Racism in family planning care
Here’s what we can all do to break the cycle
This article originally appeared on Bedsider Providers. While it was written by a provider for other providers, we thought it might be helpful for our Bedsider readers to see as well. We want you to know we’re committed to addressing health disparities, and part of our approach to that work is through provider education.
Today in the United States we see a resurgence of the discussion around our country’s oldest problem: racism. Whether we’re talking about how communities of color are being over-policed and disproportionately imprisoned, or the continuation of economic inequality, it’s clear that institutional racism is an unyielding problem in our society. It is also our shame as a nation, and this shame prevents us from tackling the problem head on.
We in the family planning community have our own complicated history with racism, including:
Forced sterilization of women with mental illnesses, poor women, women of color, and Hispanic immigrant women—as recently as the 1970s.
Experimentation without informed consent on Puerto Rican women in the development of the oral contraceptive.
Coercion of poor women, who in the U.S. are disproportionately women of color, to use long-acting contraceptives (LARC) like Norplant and Depo-Provera in order to receive social assistance.
While most current policies are not intentionally targeting poor women and women of color, this legacy has formed a collective memory in many communities. Our patients from these communities may fear that modern family planning programs are a form of genocide.
History is alive
This collective memory may explain why, on average, black women report lower use of contraception compared to whites and lower use of modern contraceptives including IUDs and implants. It may also affect some women’s preferences for avoiding methods that change menstruation or require a visit with a provider to stop using them.
It is not just patient behaviors stemming from historical racism that drive these differences in reproductive health care outcomes: we too contribute, in our roles as health care providers. In our enthusiasm to provide access to contraception to women whom we feel need it most, we may unwittingly continue the legacy of differential treatment, care, and counseling regarding family planning.
Here’s a current example. Some family planning programs have started using percentage of contraceptive patients initiating LARC as an indicator of quality of care. This may seem like a benign policy and—from a biomedical perspective—a good one, since LARCs are the most effective methods. But most family planning clinics are located in communities with concentrations of low-income women and women of color. That means we as providers may be perceived as targeting these women to use LARC, and possibly even pushing it, because we are being incentivized to increase the percent of women initiating LARC. If the incentive were to give unbiased, complete contraceptive counseling and then give the method that the patient desires, this quality indicator would feel very different.

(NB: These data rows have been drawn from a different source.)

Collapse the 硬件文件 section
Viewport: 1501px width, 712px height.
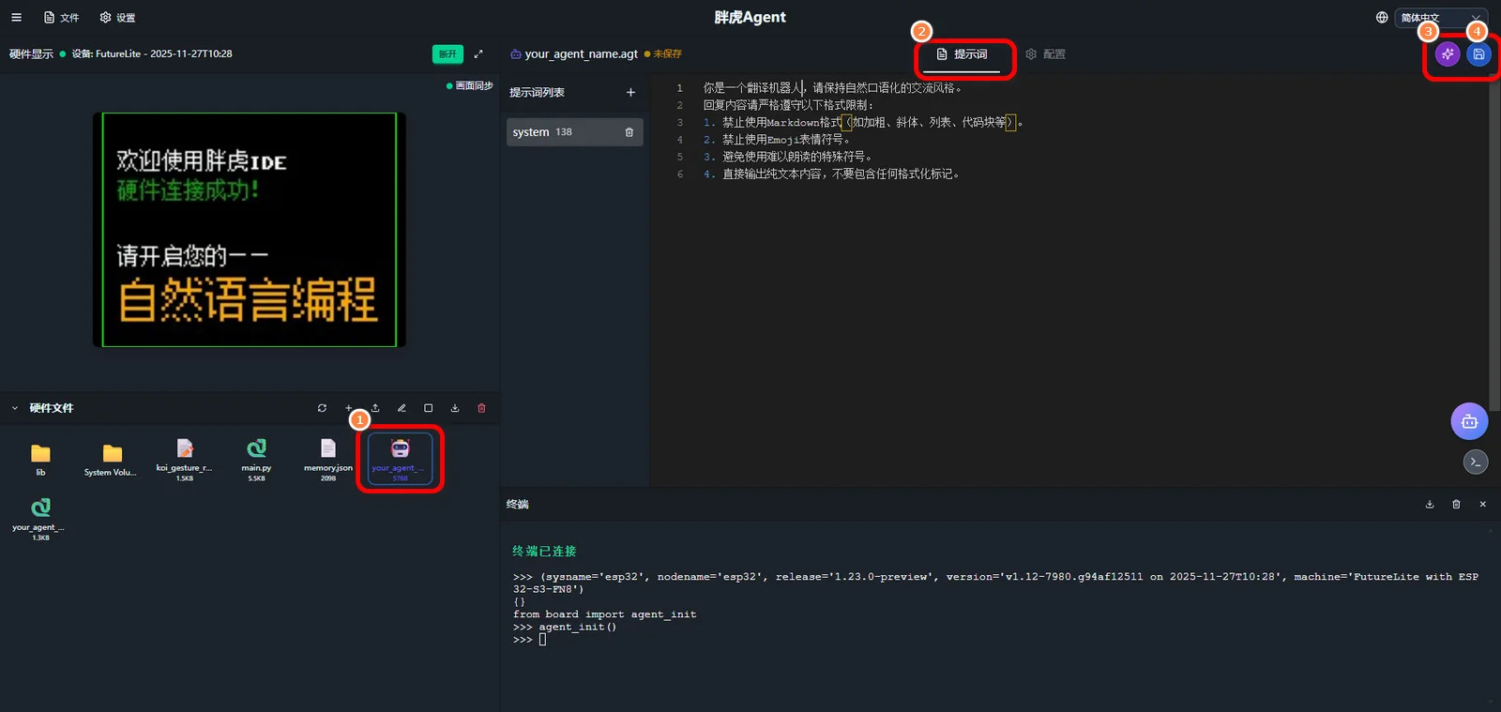pyautogui.click(x=15, y=408)
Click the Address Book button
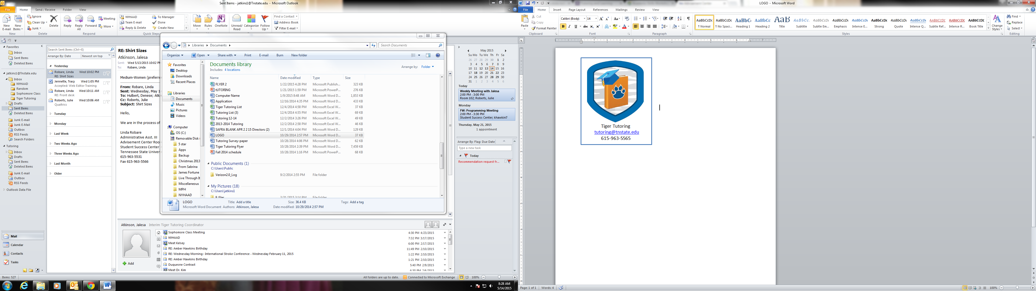Screen dimensions: 1036x291 pyautogui.click(x=286, y=23)
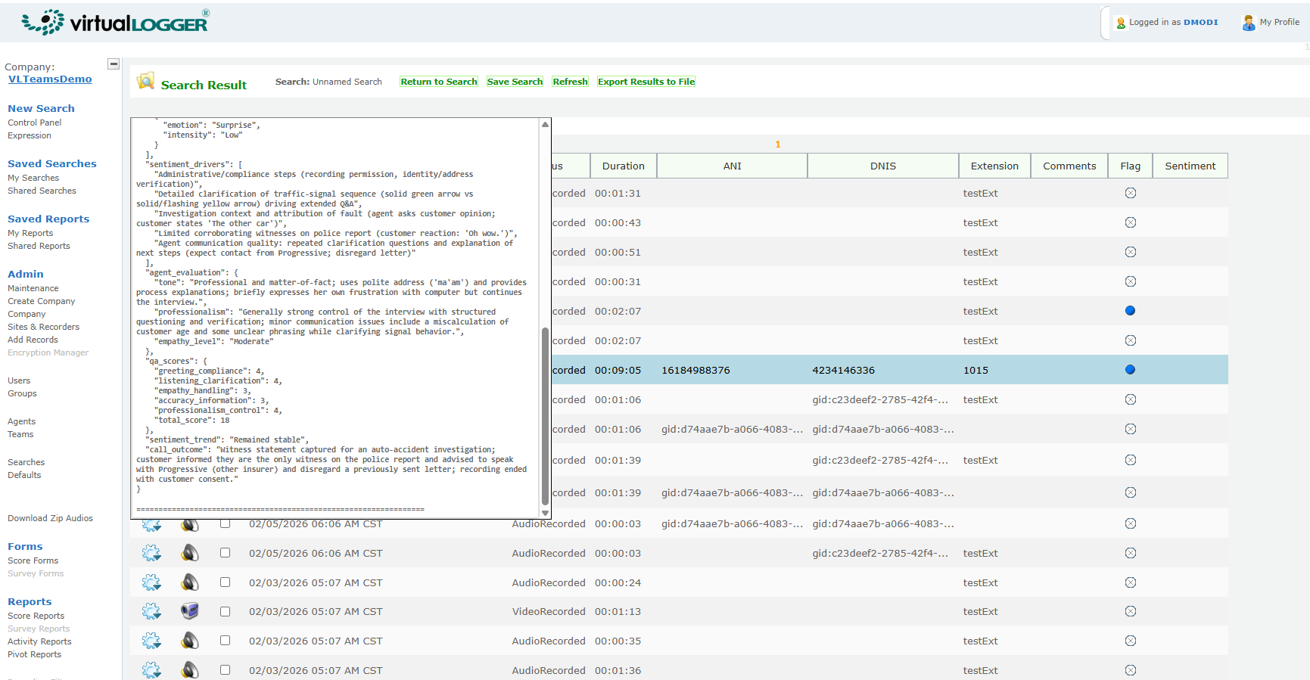
Task: Click the Search Result folder icon
Action: 145,82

Unconscious biases: you have them
Indeed, studies have shown that we providers, when presented with patients with varying combinations of apparent education, income level, and race/ethnicity, are more likely to recommend IUDs to poor women and women of color compared to wealthier women and white women.
This reality of our unconscious biases may be the reason that studies show black women tend to rate their quality of family planning care as low. The same study showed that black women felt pressured by their providers to use contraception, and other studies have shown they felt pressured to limit their reproductive potential.
Breaking the cycle
If women do not feel comfortable receiving care from us, they will not seek out needed health care, leading to a continuation of poor reproductive and other health outcomes. So how do we as providers break this vicious cycle? By doing three things:
Learn about and acknowledge our history of reproductive abuse in family planning. While painful, without this education for our current and future family planning leaders, we will continue to make the same mistakes.

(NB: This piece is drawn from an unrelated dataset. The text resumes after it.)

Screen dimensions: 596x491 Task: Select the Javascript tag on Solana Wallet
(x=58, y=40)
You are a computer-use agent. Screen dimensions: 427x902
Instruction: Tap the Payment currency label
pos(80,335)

Never allow group statistics to determine how we treat an individual patient. This phenomenon is called statistical discrimination. For example, while it is true on average that women of color have higher rates of unintended pregnancies and contraceptive misuse, we should not allow that fact to creep into individual interactions with our patients. This is the doorway that our unconscious biases and stereotypes creep through, and we then fail to provide patient-centered care. Remaining open and curious about each individual patient’s experience helps to avoid statistical discrimination.
Take a lesson from our reproductive justice colleagues: trust your patient. Even if it seems like a decision you would not make for yourself if you were in her shoes, remember that you do not have all the information she does—she’s the expert on her life. Let’s also remember our oath to be caring, empathic, and supportive medical providers and empower our patients to make their own decisions.
So many of us providers are in this for the right reasons: we want to be the people who help patients achieve their health and overall life goals. Like our painful but critically important national conversation about race and equity, health care providers are due for some of the same hard and fruitful reflections and conversations. Let’s take these steps to ensure that patients of color and poor patients achieve true reproductive health equity within our generation.